Data provided
++++++++++++++++++++

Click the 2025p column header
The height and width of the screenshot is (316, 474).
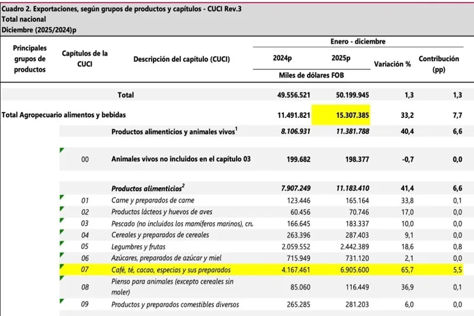pyautogui.click(x=341, y=59)
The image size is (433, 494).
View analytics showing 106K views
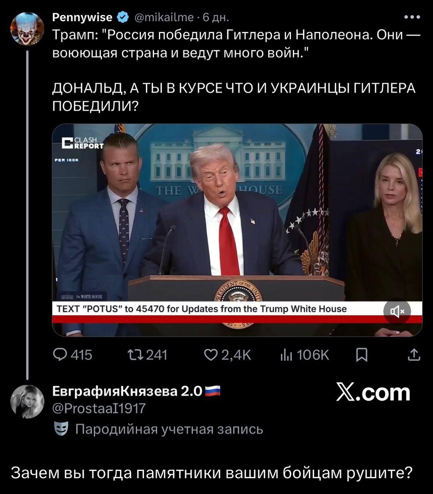tap(305, 355)
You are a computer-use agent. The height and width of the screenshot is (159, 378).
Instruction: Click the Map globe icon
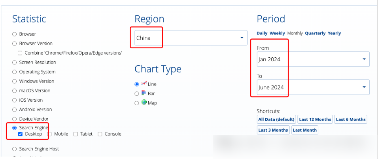pos(144,102)
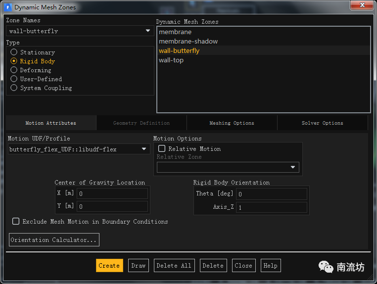Click the Draw button
377x284 pixels.
[x=139, y=266]
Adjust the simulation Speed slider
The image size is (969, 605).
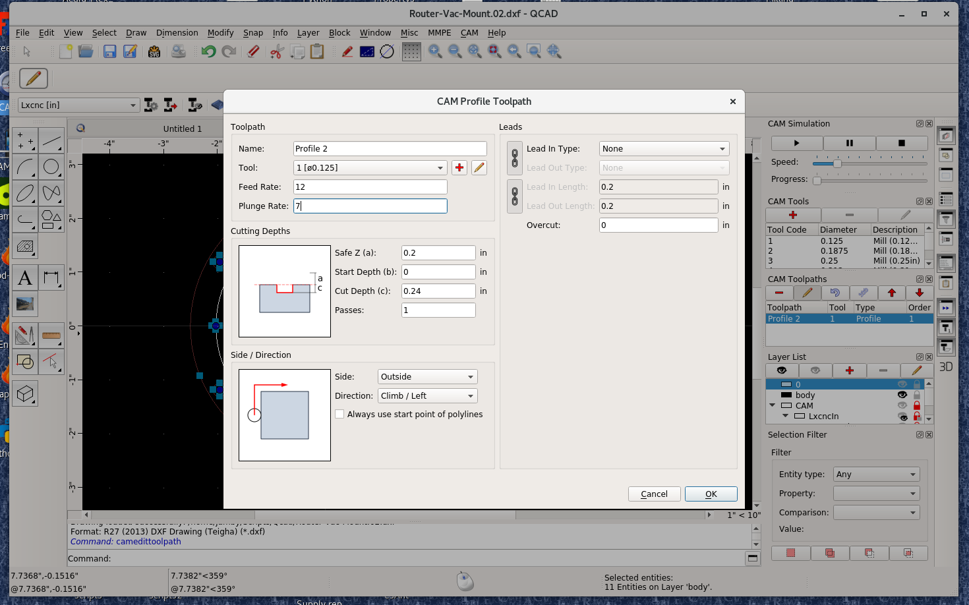pos(837,163)
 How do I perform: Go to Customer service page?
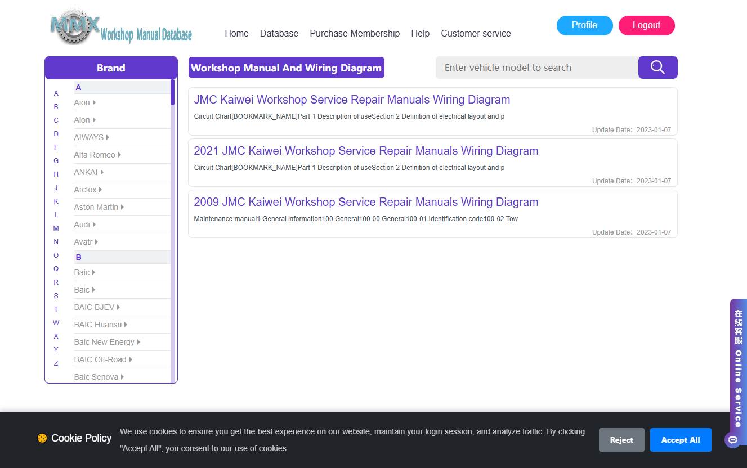pos(476,33)
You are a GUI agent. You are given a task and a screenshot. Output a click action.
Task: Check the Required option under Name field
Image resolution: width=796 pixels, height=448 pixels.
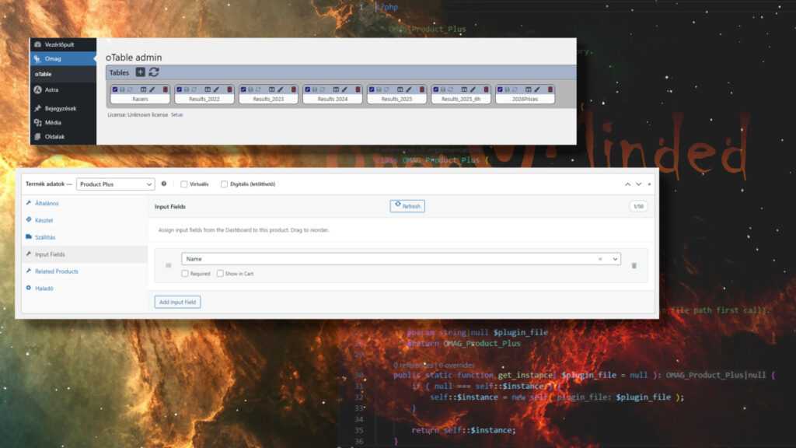(x=185, y=273)
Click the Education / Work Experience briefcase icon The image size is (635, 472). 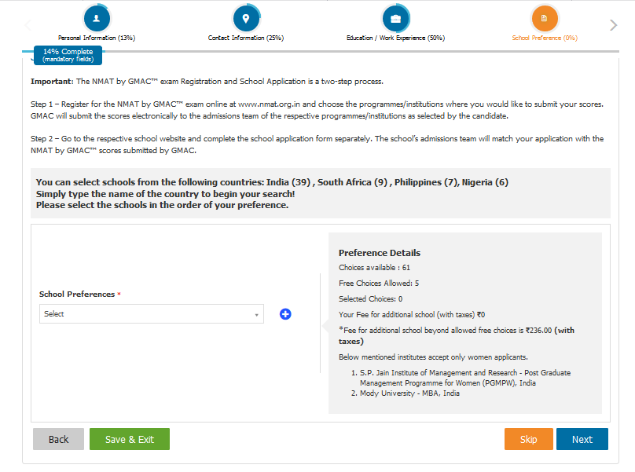pyautogui.click(x=396, y=17)

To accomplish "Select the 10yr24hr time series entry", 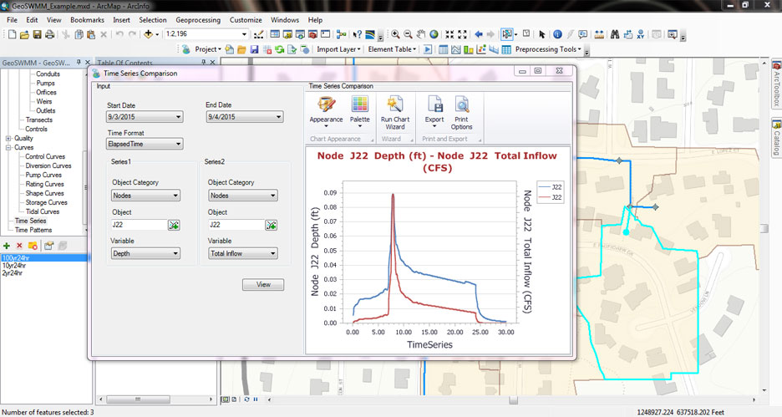I will pyautogui.click(x=14, y=266).
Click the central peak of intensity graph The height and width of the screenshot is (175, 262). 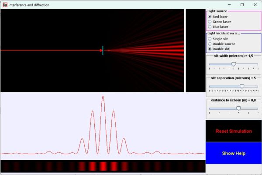103,97
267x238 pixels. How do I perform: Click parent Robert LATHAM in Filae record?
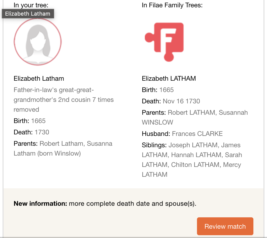tap(191, 112)
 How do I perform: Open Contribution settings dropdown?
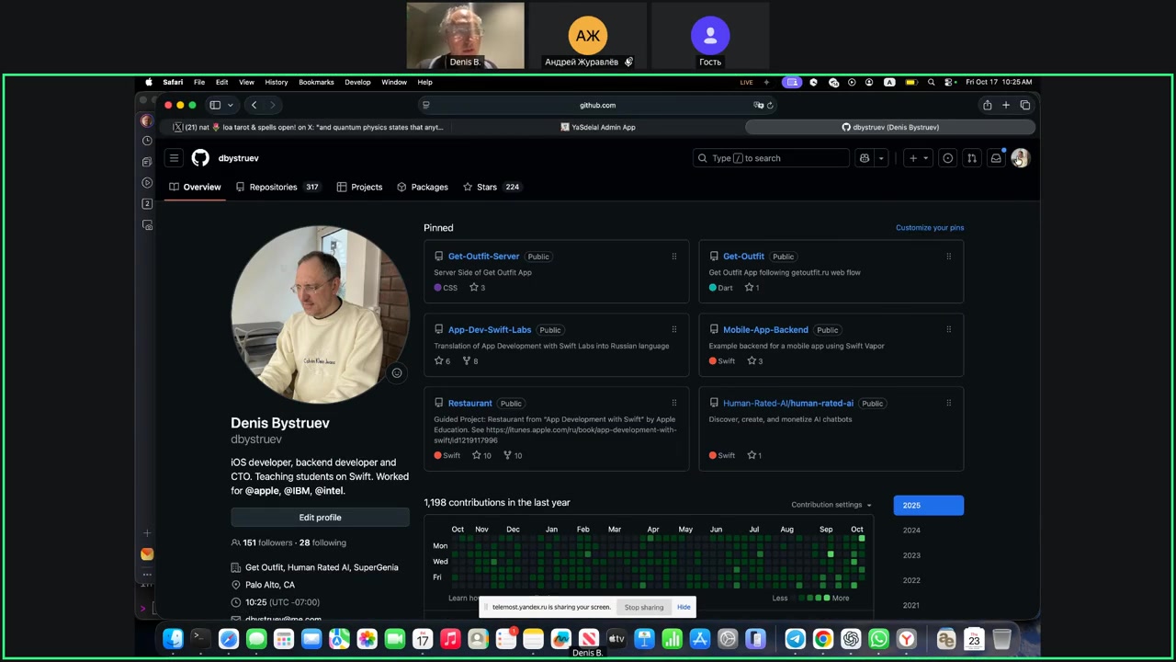(831, 505)
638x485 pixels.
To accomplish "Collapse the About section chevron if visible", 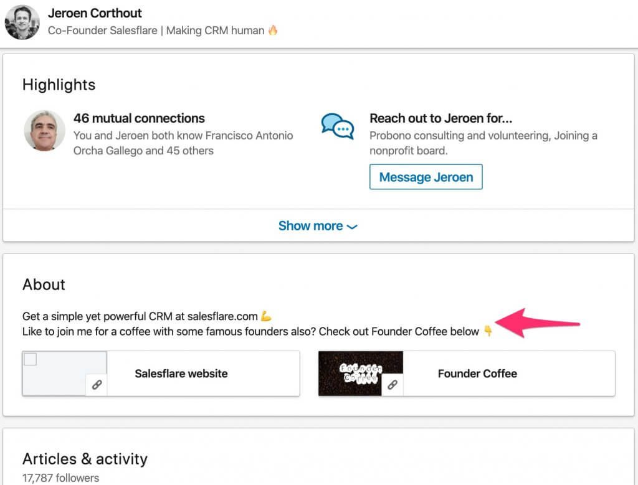I will coord(44,285).
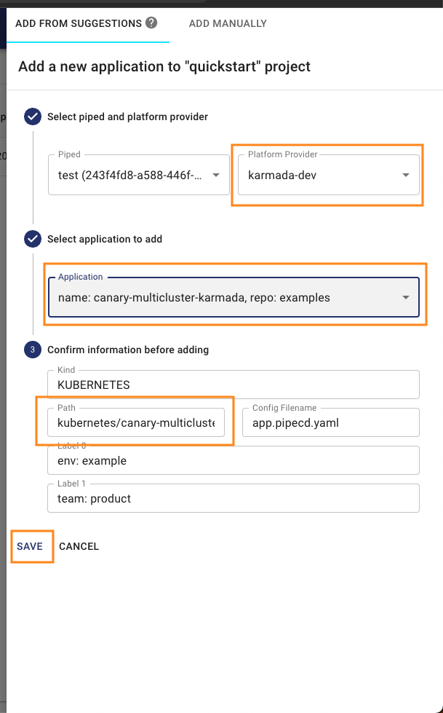The image size is (443, 713).
Task: Click the help icon beside Add From Suggestions
Action: click(x=151, y=23)
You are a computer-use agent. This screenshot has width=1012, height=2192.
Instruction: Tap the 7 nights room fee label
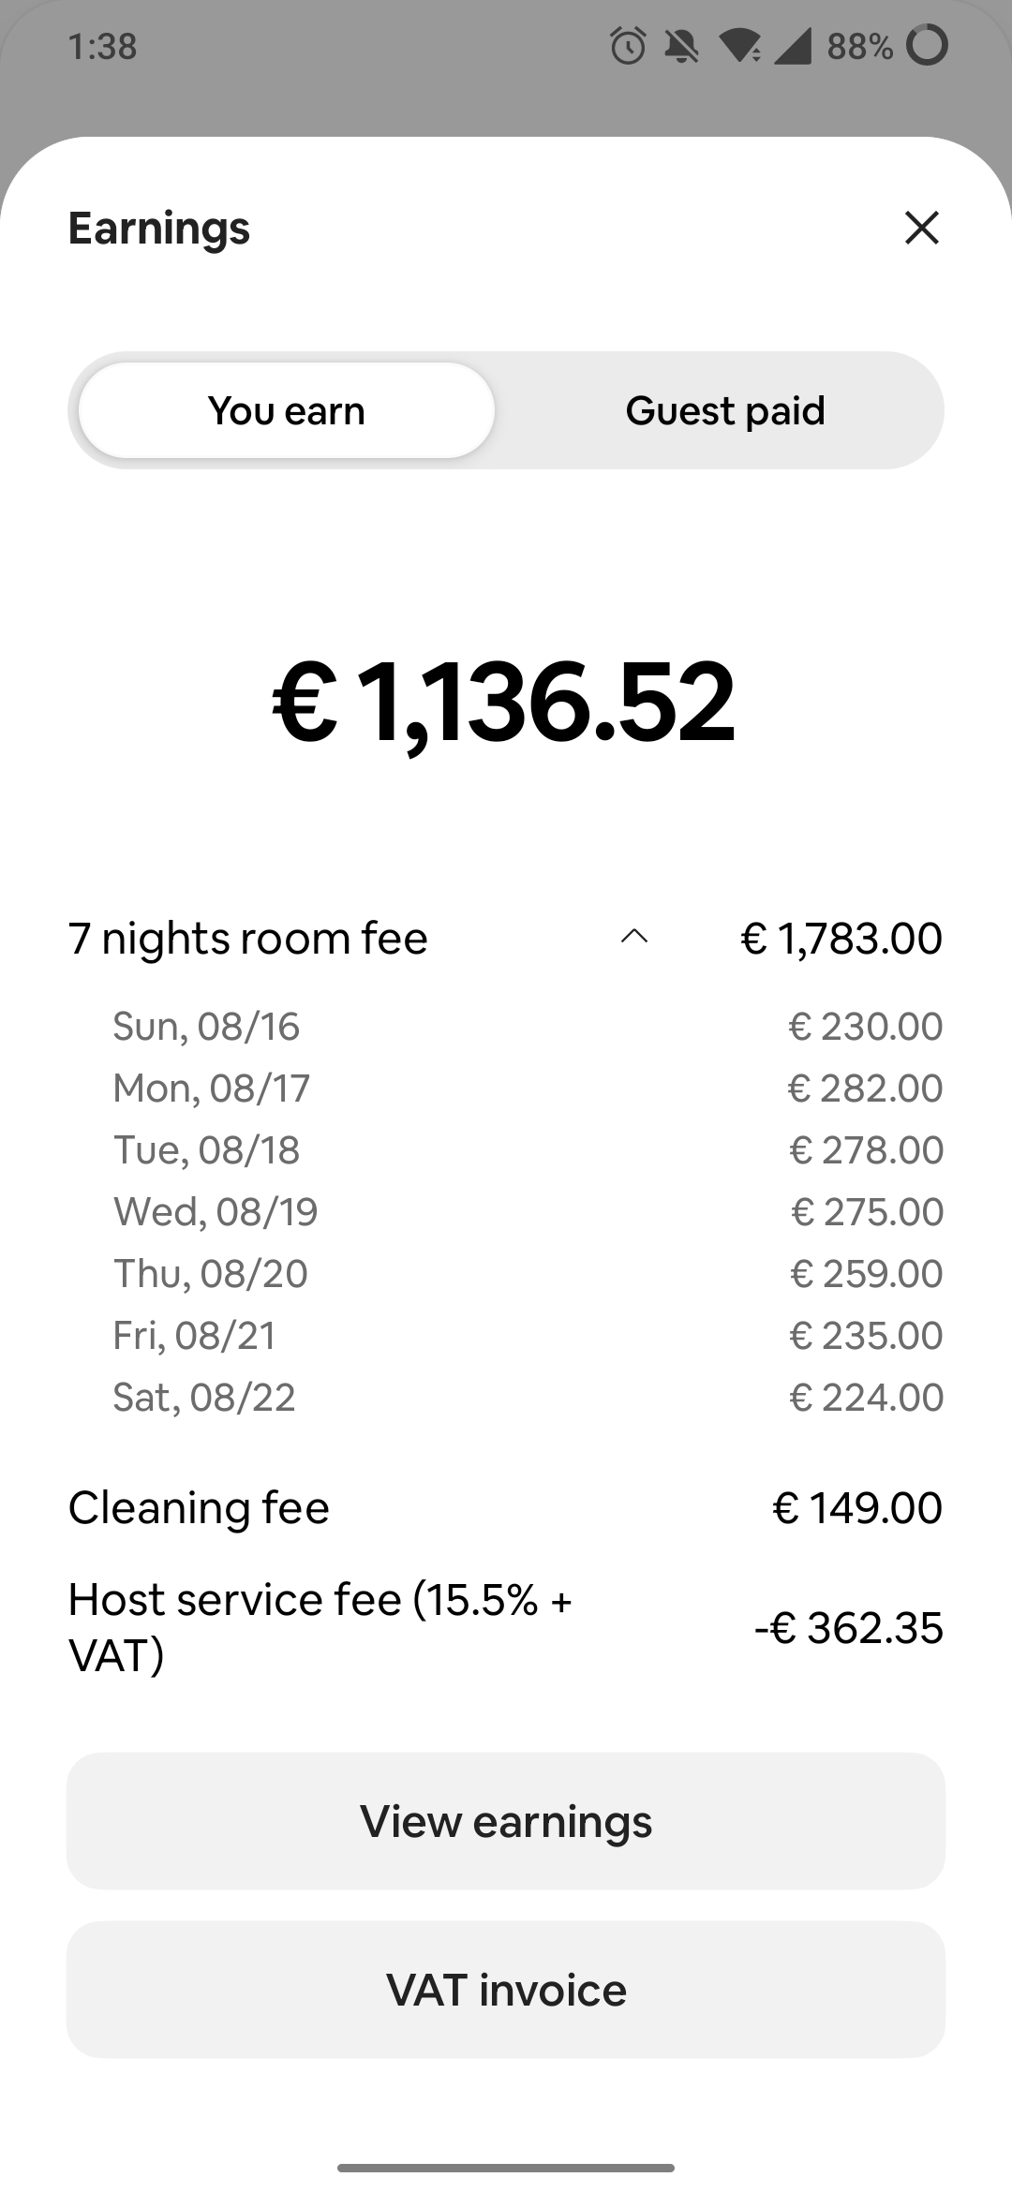pyautogui.click(x=248, y=938)
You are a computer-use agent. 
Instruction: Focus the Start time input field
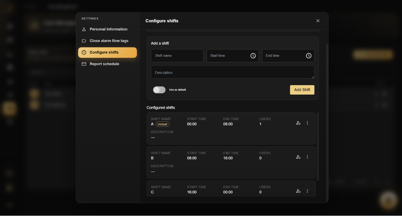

++++++++++++++++++++

Your goal
State, as a bare number, how many lines of the material include the string "agent".

Exercise result
4